Ein Rücken glitzert wie ein Silberlöffel, Lametta glänzt wie Hühnergedärme - "vagabundierende Eigenschaften", wie sie die Schriftstellerin selbst nennt, machen den Kern der Poetik von Herta Müller aus. Das zeigen auch die gesammelten Essay in diesem Band.

Von Martin Krumbholz | 27.04.2011
    Eine warme Kartoffel ist ein warmes Bett. Das ist ein typischer Herta-Müller-Satz, könnte man sagen, eine zunächst kryptisch klingende Behauptung, die sich erst durch einen existenziellen Hintergrund erschließt; der Satz stammt aber von Herta Müllers Mutter. Er reflektiert die Erfahrung von Hunger und Not im sowjetischen Arbeitslager in den Jahren nach 1945; diese Erfahrung ist, wie man weiß, in den Roman "Atemschaukel" eingegangen.
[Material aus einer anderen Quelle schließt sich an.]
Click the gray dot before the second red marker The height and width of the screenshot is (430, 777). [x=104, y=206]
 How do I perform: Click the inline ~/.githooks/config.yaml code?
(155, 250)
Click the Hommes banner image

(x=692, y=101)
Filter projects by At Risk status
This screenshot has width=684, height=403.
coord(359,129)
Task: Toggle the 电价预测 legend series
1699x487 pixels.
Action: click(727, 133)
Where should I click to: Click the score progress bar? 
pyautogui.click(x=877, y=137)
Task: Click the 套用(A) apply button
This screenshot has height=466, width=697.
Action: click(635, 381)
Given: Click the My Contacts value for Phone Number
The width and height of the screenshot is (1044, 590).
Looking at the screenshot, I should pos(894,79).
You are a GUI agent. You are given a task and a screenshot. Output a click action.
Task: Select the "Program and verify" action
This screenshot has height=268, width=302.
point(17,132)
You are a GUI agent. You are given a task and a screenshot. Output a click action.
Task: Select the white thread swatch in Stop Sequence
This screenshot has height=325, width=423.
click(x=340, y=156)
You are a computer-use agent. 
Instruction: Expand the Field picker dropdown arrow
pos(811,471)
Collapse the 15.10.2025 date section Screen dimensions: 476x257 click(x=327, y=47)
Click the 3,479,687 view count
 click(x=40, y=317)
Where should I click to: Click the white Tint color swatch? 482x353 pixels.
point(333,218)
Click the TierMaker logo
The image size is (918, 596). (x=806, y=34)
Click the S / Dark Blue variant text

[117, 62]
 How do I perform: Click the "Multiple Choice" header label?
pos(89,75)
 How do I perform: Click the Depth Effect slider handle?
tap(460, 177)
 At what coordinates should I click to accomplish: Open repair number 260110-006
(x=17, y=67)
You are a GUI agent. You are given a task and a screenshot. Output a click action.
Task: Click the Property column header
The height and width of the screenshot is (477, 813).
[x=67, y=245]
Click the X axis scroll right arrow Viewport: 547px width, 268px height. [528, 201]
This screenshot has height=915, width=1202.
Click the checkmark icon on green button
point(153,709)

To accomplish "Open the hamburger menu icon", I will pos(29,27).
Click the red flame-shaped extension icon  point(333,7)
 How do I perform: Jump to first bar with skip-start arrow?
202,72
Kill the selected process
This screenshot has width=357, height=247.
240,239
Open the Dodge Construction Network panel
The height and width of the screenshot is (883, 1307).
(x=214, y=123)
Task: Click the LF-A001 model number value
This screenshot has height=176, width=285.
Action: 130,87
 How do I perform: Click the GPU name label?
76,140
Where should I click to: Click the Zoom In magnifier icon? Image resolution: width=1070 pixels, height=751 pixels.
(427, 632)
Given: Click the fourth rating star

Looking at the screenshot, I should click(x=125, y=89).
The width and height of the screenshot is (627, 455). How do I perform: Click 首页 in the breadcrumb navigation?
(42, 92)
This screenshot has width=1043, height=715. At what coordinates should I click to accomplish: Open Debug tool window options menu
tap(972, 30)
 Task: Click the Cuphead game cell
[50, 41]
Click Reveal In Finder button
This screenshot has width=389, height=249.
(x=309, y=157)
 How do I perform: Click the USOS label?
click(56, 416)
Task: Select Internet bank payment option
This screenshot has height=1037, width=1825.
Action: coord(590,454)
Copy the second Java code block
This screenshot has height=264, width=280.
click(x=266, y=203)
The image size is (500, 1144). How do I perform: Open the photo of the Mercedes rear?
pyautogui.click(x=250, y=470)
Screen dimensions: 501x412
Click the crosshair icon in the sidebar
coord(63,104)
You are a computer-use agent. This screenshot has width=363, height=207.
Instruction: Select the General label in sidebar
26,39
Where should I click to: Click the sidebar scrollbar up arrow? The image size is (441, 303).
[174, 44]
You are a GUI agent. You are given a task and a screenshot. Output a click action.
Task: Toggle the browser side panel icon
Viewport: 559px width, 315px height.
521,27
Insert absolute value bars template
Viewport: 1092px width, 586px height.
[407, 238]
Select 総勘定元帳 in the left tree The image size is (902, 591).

    "Schreiben ist zuerst ein Gespräch mit den realen Gegenständen des Lebens", notiert die Autorin. Dieses Gespräch hat, ohne Schriftstellerin zu sein, bereits die Mutter geführt. Herta Müller hat es systematisiert. Sie spricht von "vagabundierenden Eigenschaften", die einen Gegenstand kraft der Fantasie in einen anderen verwandeln. Zum Beispiel glitzert der Rücken der besten Freundin, von der Müller sich vor der Auswanderung aus Rumänien 1987 verabschiedet hat, wie ein "Silberlöffel"; das Bimmeln der Totenglocke lässt eine "Friedhofsschlange" imaginieren, die mit ihrer Zunge die Leute ins Grab lockt; das Lametta auf dem Weihnachtsbaum erinnert gar an die glänzenden Gedärme von Hühnern.

    Diese vagabundierenden Eigenschaften, die in allen Texten von Herta Müller vielfach vorkommen, machen den Kern ihrer Poetik aus. Da die Eigenschaften nicht an den Gegenständen kleben, sondern in einem Schwung oder mit einem Ruck der Fantasie auf andere, gar nicht verwandte Gegenstände übergehen können, entgrenzen sie die Wahrnehmung und schärfen im gelungenen Fall den Blick für verschleierte Zusammenhänge.
    Dies soll nun kein Plädoyer sein für die Bereitschaft, in jedem Weihnachtsschmuck die Eingeweide von Hühnern zu erblicken; Herta Müller fällt sich an dieser Stelle auch selbst ins Wort und nennt ihren Vergleich forsch und rücksichtslos.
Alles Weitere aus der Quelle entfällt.